*Work to complete:*
Copy all of the records exactly.
*** Opening of Material provided ***
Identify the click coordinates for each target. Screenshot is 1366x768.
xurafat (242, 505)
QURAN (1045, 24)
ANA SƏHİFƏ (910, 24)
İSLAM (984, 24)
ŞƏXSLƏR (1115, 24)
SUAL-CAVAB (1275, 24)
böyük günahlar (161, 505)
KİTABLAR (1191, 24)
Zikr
*** Close of Material provided ***
*Solution to this problem:*
Identify the click coordinates for each target. Screenshot is 1366x768.
xurafat (242, 505)
QURAN (1045, 24)
ANA SƏHİFƏ (910, 24)
İSLAM (984, 24)
ŞƏXSLƏR (1115, 24)
SUAL-CAVAB (1275, 24)
böyük günahlar (161, 505)
KİTABLAR (1191, 24)
Zikr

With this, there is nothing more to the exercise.